I normally don’t return home from having dinner at a restaurant and immediately sit down at the computer to type a review for No Gluten, No Problem. Tonight’s meal, however, was so utterly disappointing that I’m making an exception. Writing this review is an act of catharsis; a way to emotionally deal with a meal for which we had enormously high hopes, but which ended up leaving us bitterly crestfallen.
As we get acquainted with our new home in the Hudson Valley, we’ve been occasionally heading out for dinner to sample the area’s many ethnic restaurants in search of the foods we like to eat. Tonight, our focus was Mexican. When I did an Internet search for “mexican restaurant Poughkeepsie,” almost all of the restaurants – a dozen or more – showed up on a map on the same 1.5-mile stretch of Main Street in the center of the city.
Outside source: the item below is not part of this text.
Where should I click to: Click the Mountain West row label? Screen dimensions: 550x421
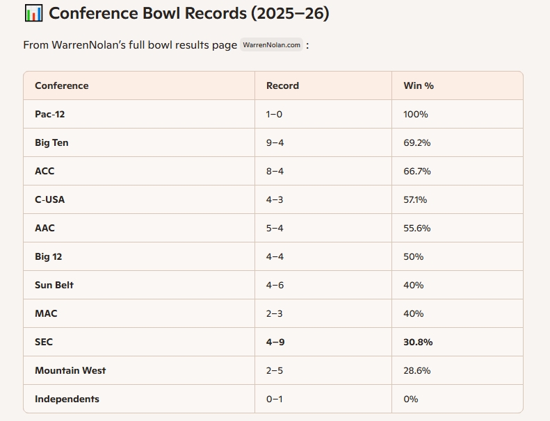tap(70, 370)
I immediately took to calling it Poughkeepsie’s Mexican Mile.
While most of the restaurants were actually on Main Street, one was about a block or two off the main drag at one end of the Mexican Mile. Called Mole Mole, it came highly recommended by some of my coworkers at Vassar College. But as I read online reviews of Mole Mole, another restaurant kept getting mentioned as even better: El Bracero. It seemed that El Bracero had earned a reputation for offering Poughkeepsie’s best authentic Mexican food (4.5 out of 5 stars on Yelp) – and as you might expect, they offered that food at a hole in the wall neighborhood joint with affordable prices. And so to El Bracero we went.
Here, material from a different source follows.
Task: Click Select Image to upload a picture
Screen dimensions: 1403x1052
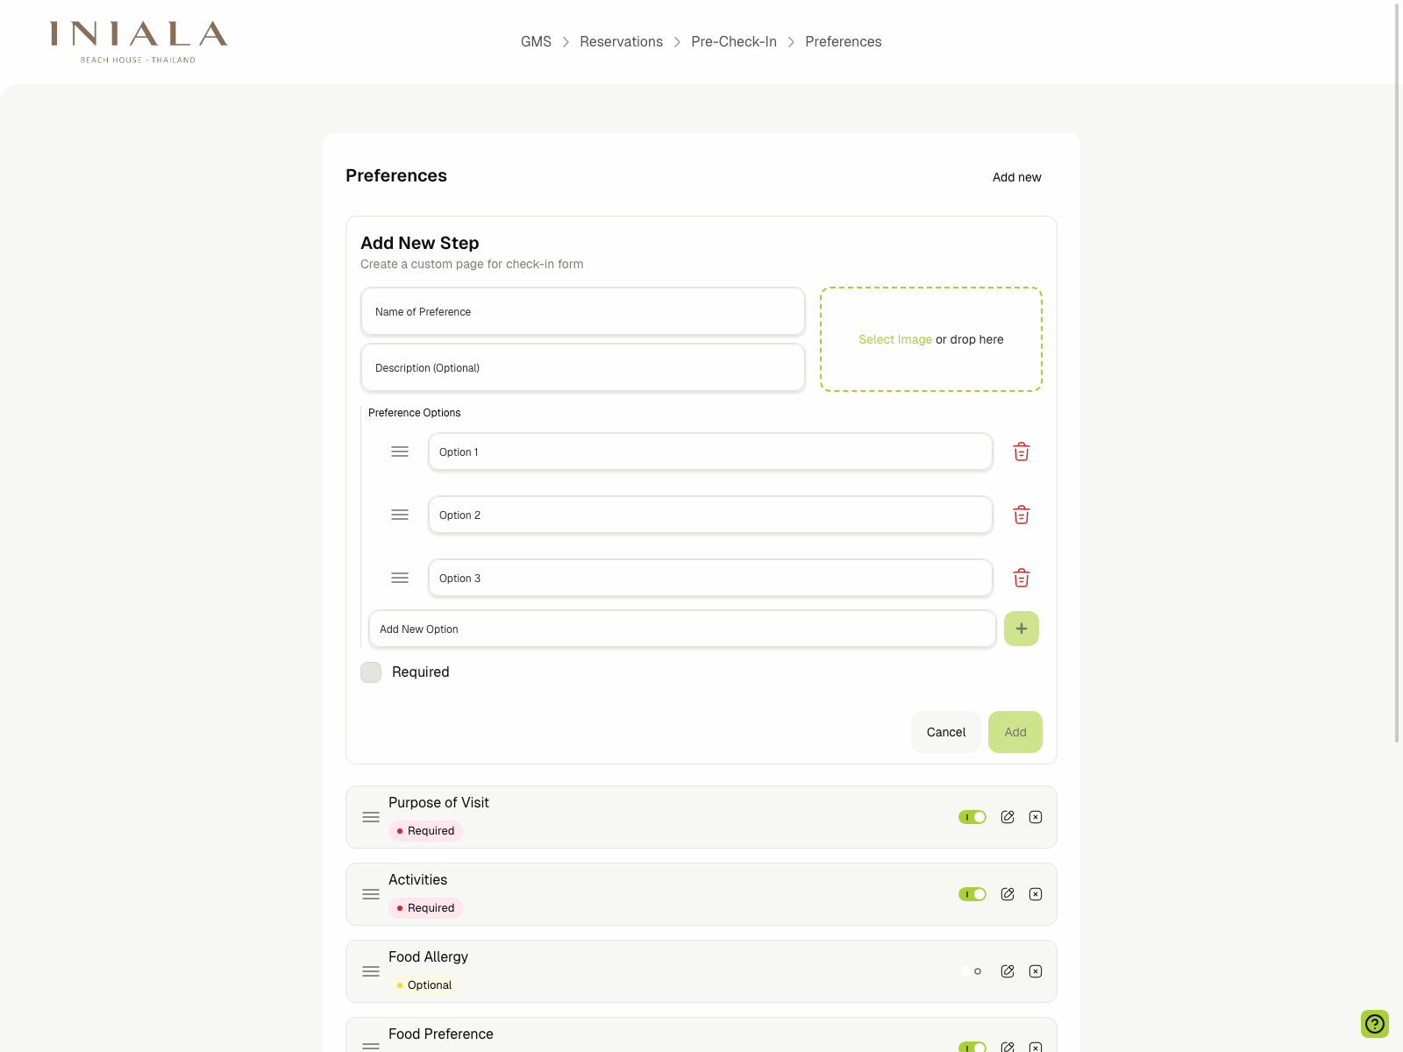Action: coord(895,339)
If you want to avoid all the dirty details of this review, here’s the take home lesson: If El Bracero represents Poughkeepsie’s best Mexican food, you might be better off going to Taco Bell, or not going out for Mexican at all. Seriously.
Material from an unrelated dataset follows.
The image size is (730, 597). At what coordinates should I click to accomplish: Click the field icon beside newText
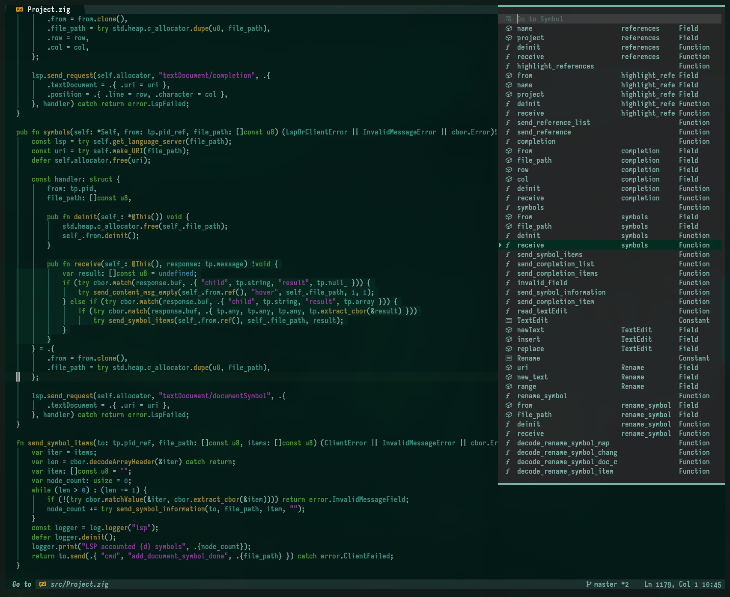click(509, 330)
As we perused the menu, we noticed a lot wheat flour tortillas (and fried dishes involving wheat flour tortillas), so we had some serious concerns about gluten cross-contamination. I haven’t gotten sick…yet (but I’m still within my brief magic window where the food wouldn’t have made its way through my system enough to initiate a reaction). We’ll see how I fare as the evening wears on…
Kelli ordered Bracero’s standard steak fajitas. For myself, given Bracero’s Oaxacan roots, I went with a mole chicken. Her fajitas were awful. The steak was cooked beyond well-done, and tasted either re-heated or microwaved. The peppers for the fajita were cut very wide, rather than in narrower strips that would have been more convenient for filling corn tortilla fajitas. The onions were under-caramelized, rather than being sweet, soft and well-sauteed.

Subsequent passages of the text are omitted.